I love to watch this taking place. I love to hear that she and her roommates signed the contract for their new Brooklyn apartment. I actually loved it when she both told and asked me “Listen, I can just forge your signature,” on the rental application information page so that we wouldn’t have to do another back and forth to get this new apartment going since the first one was lost to a higher bidder. I loved getting her ‘by-the-way’ question about the difference between Scottish and Irish oatmeal because she hadn’t made her oatmeal cookies for a while and decided that she wanted to make some to take to the first evening of her Gotham Writers humor writing workshop. I loved the spontaneous laugh that emitted from her when I said she would be popular after showing up with cookies. It surprised me that she really hadn’t thought about that.

I love to hear her laugh – her laugh is full, authentic, rich, contagious. On her ‘step-mother’s’ website – Life by Me – Sarah was told she could post an entry. Her posting was entitled “Laughter.”

I will send her light and love, and maybe a card, and trust that she can and will take care of herself and that in a day or two she will be better, ready for her final college semester to begin, and ready to move into the new Brooklyn apartment.

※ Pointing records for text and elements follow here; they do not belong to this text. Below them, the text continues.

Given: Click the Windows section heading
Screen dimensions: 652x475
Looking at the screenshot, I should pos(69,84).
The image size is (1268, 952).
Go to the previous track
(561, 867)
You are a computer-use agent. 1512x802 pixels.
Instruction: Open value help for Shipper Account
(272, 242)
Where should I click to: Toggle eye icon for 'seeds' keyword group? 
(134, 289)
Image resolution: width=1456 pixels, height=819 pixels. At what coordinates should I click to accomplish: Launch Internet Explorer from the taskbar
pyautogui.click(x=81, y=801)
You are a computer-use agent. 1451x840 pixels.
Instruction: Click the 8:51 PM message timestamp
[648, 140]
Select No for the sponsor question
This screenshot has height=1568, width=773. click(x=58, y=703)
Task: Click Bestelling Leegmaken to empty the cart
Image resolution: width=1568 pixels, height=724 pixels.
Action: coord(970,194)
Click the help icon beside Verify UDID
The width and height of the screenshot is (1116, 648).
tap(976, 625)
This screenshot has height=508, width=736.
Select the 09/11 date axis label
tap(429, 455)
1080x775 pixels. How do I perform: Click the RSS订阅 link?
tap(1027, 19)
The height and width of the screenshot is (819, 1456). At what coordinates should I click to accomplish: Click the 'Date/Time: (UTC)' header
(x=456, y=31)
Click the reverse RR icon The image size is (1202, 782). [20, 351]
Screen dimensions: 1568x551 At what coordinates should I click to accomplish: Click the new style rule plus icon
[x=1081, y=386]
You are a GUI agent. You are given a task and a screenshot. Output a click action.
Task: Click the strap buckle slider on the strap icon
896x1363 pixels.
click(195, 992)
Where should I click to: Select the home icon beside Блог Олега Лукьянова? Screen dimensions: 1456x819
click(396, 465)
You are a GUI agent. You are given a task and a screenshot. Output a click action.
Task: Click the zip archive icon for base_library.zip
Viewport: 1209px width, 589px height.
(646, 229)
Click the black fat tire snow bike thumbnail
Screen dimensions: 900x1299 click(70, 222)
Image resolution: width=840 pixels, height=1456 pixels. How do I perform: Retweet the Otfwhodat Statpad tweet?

I am a lucky, lucky woman. I appreciate my daughter. I appreciate my life. I appreciate my friends. I appreciate my good fortune. I appreciate my foibles. I appreciate my failures. I appreciate this opportunity to publicly say how much I love my daughter and that I am so glad that I married my ex-husband so that we could be the doorway through which Sarah Mykel got to enter the world.

3 comments:

  1. What a lovely post! It made me smile. I'm so glad you're so glad! :)

    ReplyDelete
  2. Lovely indeed. It's a bittersweet time when our kids make the passage into adulthood, when they don't need us anymore for everyday life, when they're far away and on their own. Sad, but liberating for them and for us as parents. They will always be our cherished babies no matter how old they are, but when they are finally the boss of themselves, we are free to more fully enjoy being ourselves - a good thing for everyone. Thanks, Nancy.

    ReplyDelete
  3. Such a touching tribute to Sarah, Nancy. And, yes, when they "grow up," we have to "grow up," too and move in to a new phase of life where the "mom" role changes. We can't ever quit worrying about them or caring about them, but we also find out we have to let go and let them live their lives according to their own dictates and sometimes that's the hardest of all because their "dream" may not necessarily be our "dream."